- [Activities]
1. According to the earnings report, what dollar amount of residential mortgage loans did the Company decide to sell?
2. Continue the earnings report from the point where it stops.

Robert A. Altieri, President and Chief Executive Officer, noted earnings increased for both the quarter and nine-month periods despite the recognition of a $254,000 pre-tax loss on the sale of residential mortgage loans during the first quarter of 2001 compared to a gain of $16,000 in the first quarter of 2000. The decline in the interest rate environment, which had experienced volatile swings over the previous year, was the reason for the Company's decision to sell $37 million of residential mortgage loans. Mr. Altieri reported that the loan sales were part of the Company's strategic plan to address its exposure to interest rate risk and to provide for future increased earnings. Mr. Altieri emphasized that the Company is primarily focused on increasing its commercial real estate and small business-lending portfolios.
With the current low interest rate environment, Carrollton Bank like other institutions is seeing significant residential loan payoffs as refinancing of fixed rate debts continues. While this trend has had a negative impact on interest rate margins, it is consistent with the Company's plan to reduce exposure to long-term fixed rate assets that create undue interest rate risk.
The proceeds from the loan sale and payoffs of fixed rate residential lending continue to be reinvested in short-term instruments, to provide greater liquidity. The liquidity from short-term investments is being utilized to reduce borrowings and reliance on higher costs funding sources, which has allowed us to maintain our net interest margins in this highly volatile rate environment. Management will continue to assess the profitability of all of its business units and will take the appropriate steps to eliminate unprofitable operations.

- [Supplied information]
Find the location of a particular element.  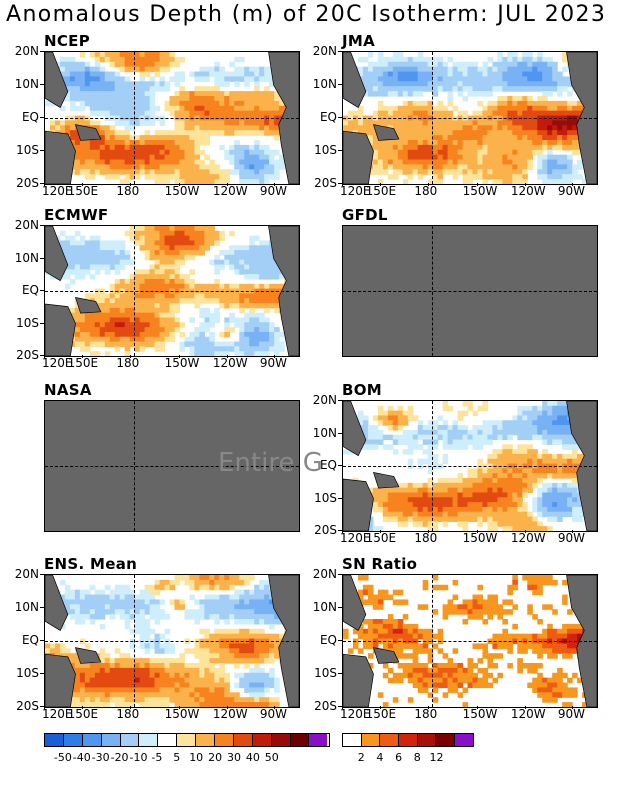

* * *

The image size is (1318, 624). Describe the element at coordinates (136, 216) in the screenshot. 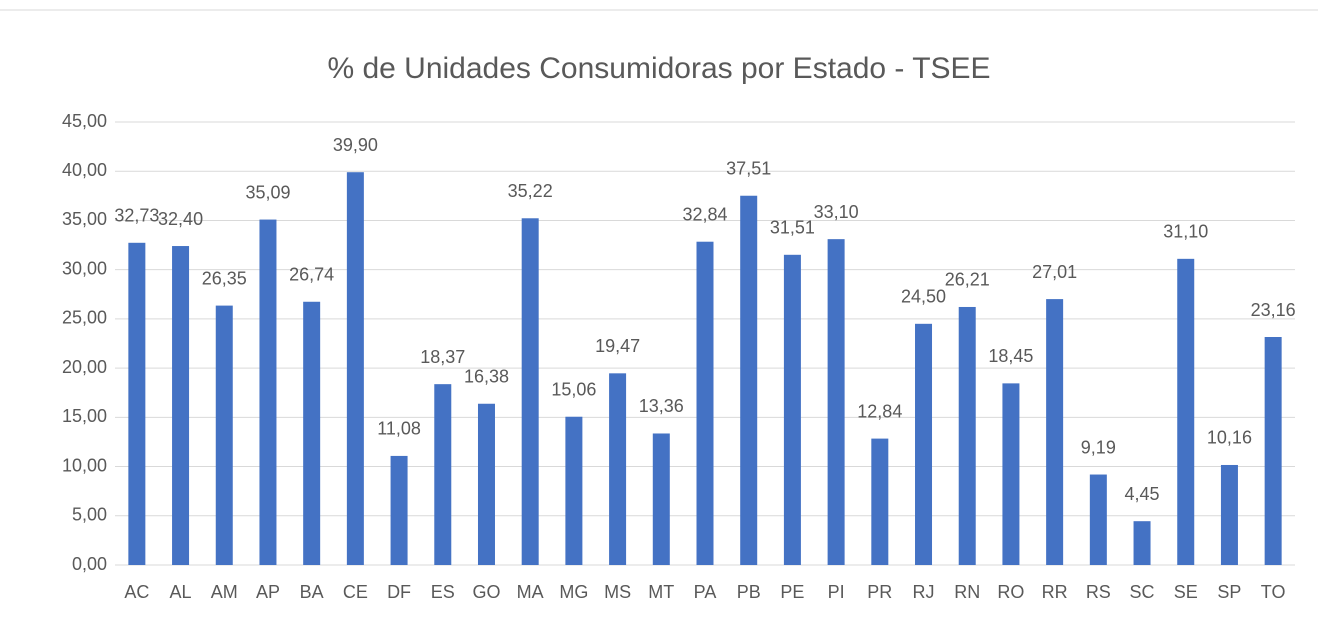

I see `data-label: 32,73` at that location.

- [Answers provided]
1. $37 million

2.
The Company declared a quarterly dividend of $0.09 per share, payable December 3, 2001 to shareholders of record on November 16, 2001. Mr. Altieri stated that the cash dividend rate was based on stable current earnings and future prospects for the Company.
Total assets for the Company were $365.0 million at September 30, 2001 compared to $384.4 million at September 30, 2000. The loan portfolio decreased as a result of the loan sale and anticipated loan payoffs due to the rate declines of the first nine months of 2001 to $227.2 million at September 30, 2001 from $279.3 million a year earlier.
Carrollton Bancorp is the parent company of Carrollton Bank, a commercial bank serving the deposit and financing needs of both consumers and businesses through a system of eleven branch offices in central Maryland and a network of 126 ATMs located in Maryland, Virginia, and West Virginia. The Company provides brokerage services through Carrollton Financial Services, Inc., a subsidiary of the Bank.